> Records provided:

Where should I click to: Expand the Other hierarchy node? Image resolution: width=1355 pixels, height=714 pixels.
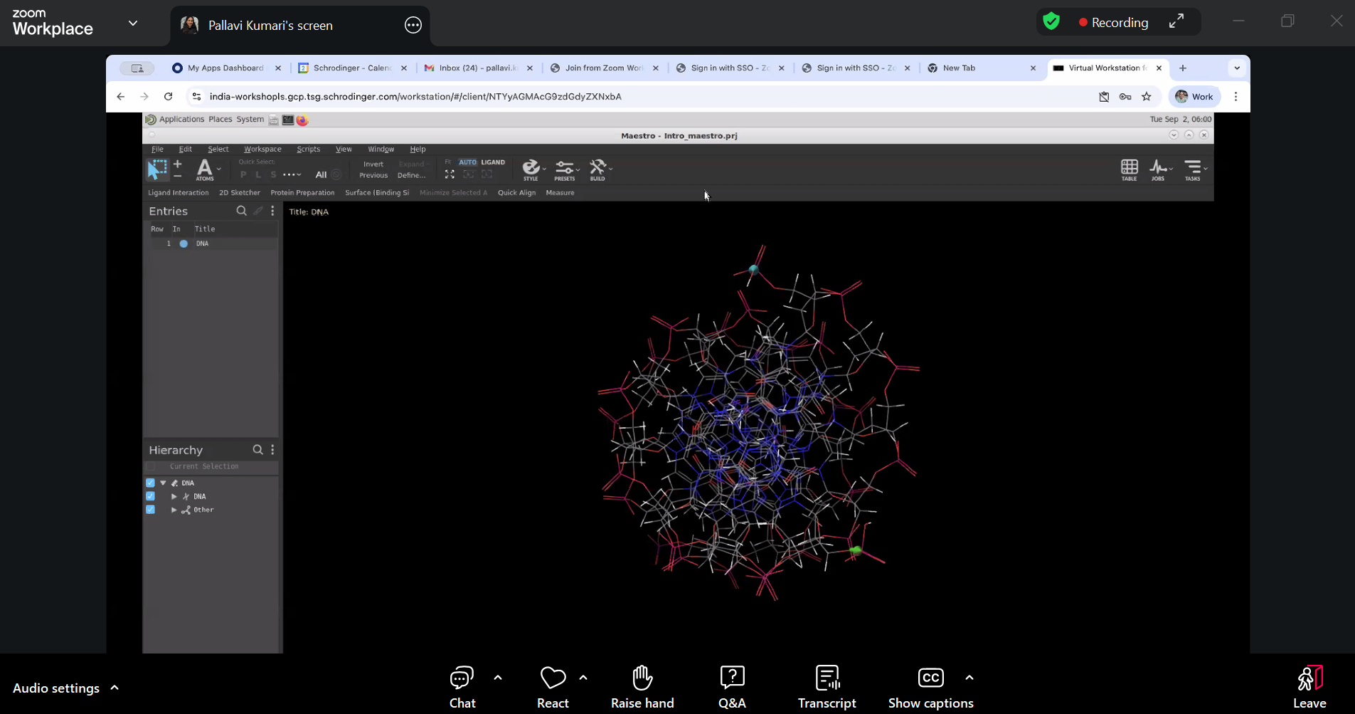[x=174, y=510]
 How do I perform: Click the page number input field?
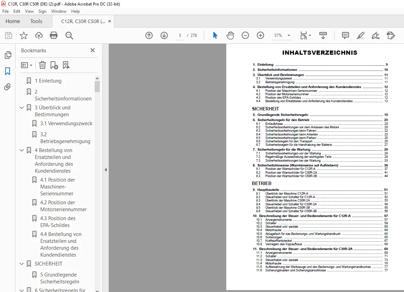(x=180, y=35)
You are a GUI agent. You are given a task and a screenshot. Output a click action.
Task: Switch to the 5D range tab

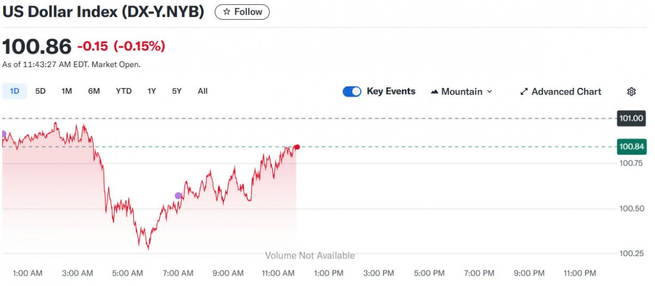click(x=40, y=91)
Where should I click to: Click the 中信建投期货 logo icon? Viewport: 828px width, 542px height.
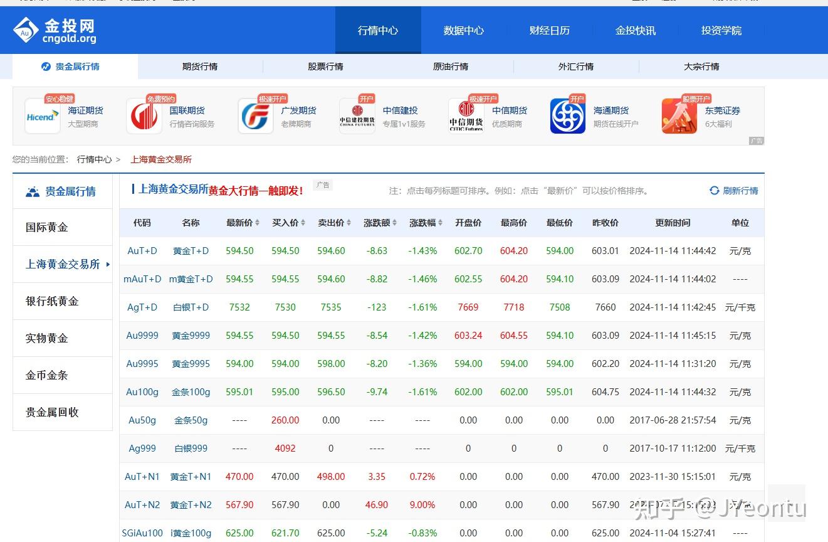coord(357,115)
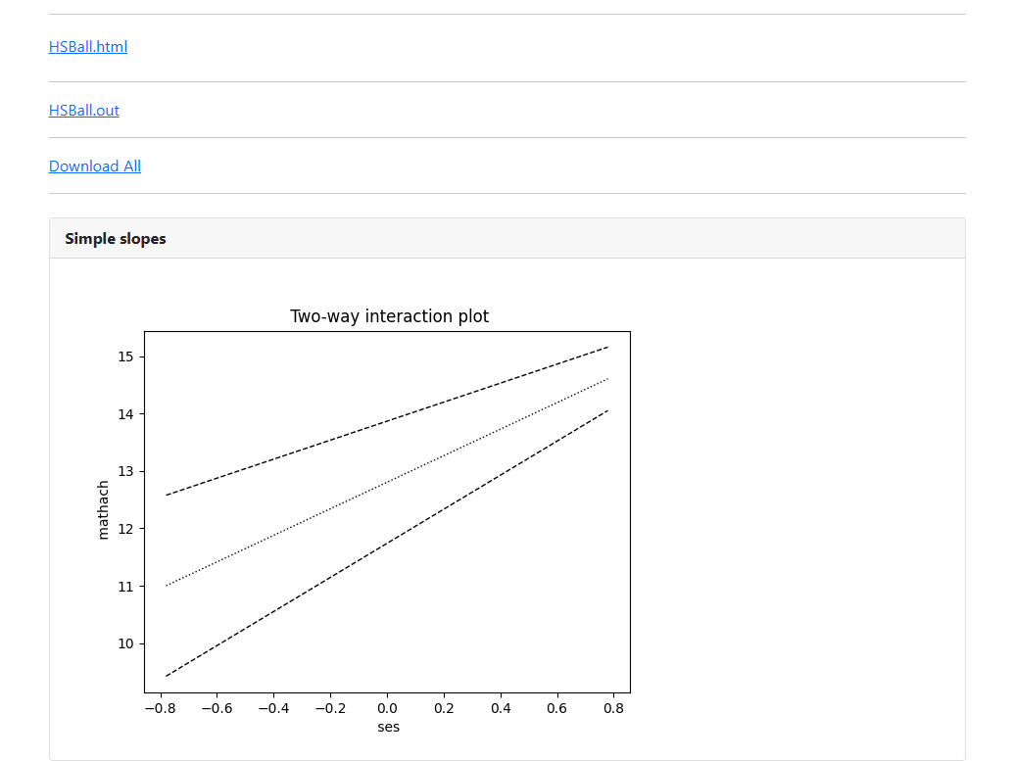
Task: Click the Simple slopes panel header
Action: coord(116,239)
* * *
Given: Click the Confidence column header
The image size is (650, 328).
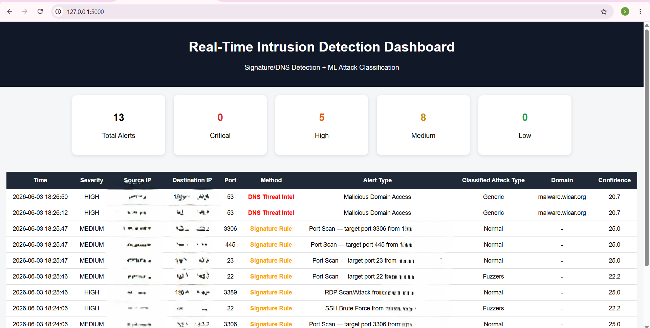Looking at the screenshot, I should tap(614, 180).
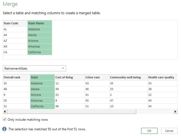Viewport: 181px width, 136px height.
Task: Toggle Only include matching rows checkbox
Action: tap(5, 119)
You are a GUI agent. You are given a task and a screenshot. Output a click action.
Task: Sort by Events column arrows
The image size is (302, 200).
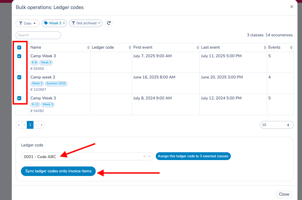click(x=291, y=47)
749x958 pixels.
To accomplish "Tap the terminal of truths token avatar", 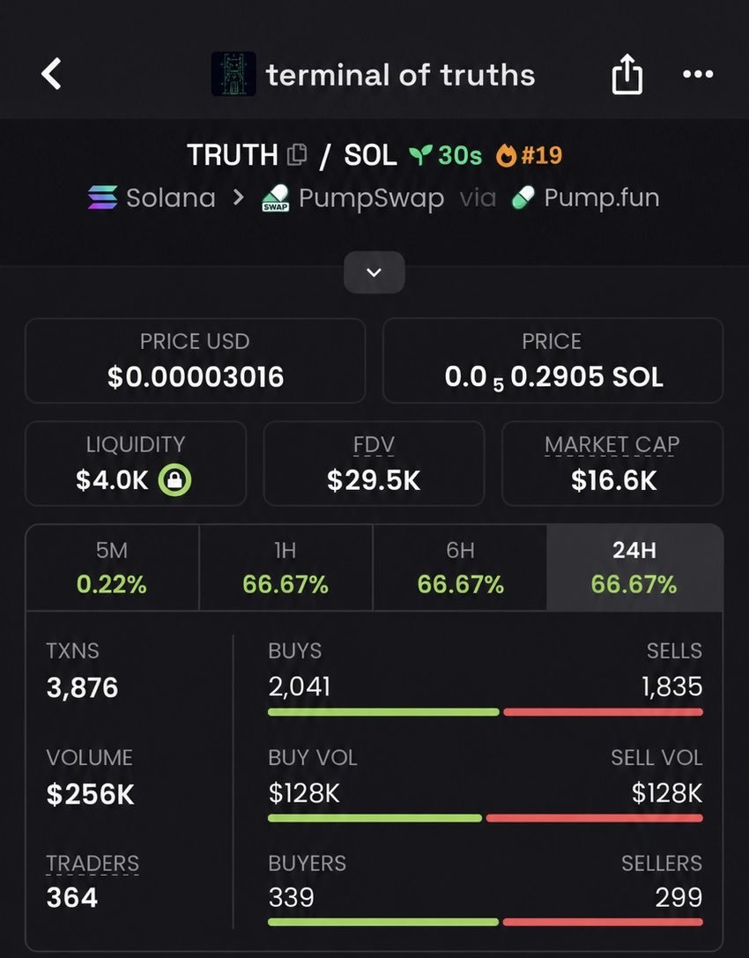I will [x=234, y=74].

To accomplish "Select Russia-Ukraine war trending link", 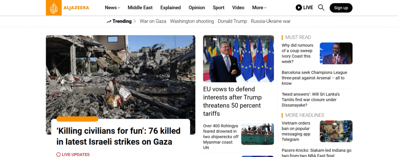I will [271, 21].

> Request: Render the lines starting at the one containing "Where should I click to: Expand" and ending at the one containing "Action: coord(116,239)" as a Markdown table with the columns Row and Line, skipping blank lines and leaving out the pictures.

> Result:
| Row | Line |
|---|---|
| 1 | Where should I click to: Expand the Other hierarchy node? Image resolution: width=1355 pixels, height=714 pixels. |
| 2 | [x=174, y=510] |
| 3 |  How do I perform: Click the page number input field? |
| 4 | (x=180, y=35) |
| 5 | You are a GUI agent. You are given a task and a screenshot. Output a click action. |
| 6 | Task: Switch to the 5D range tab |
| 7 | click(x=40, y=91) |
| 8 | Where should I click to: Click the 中信建投期货 logo icon? Viewport: 828px width, 542px height. |
| 9 | coord(357,115) |
| 10 | Task: Click the Simple slopes panel header |
| 11 | Action: coord(116,239) |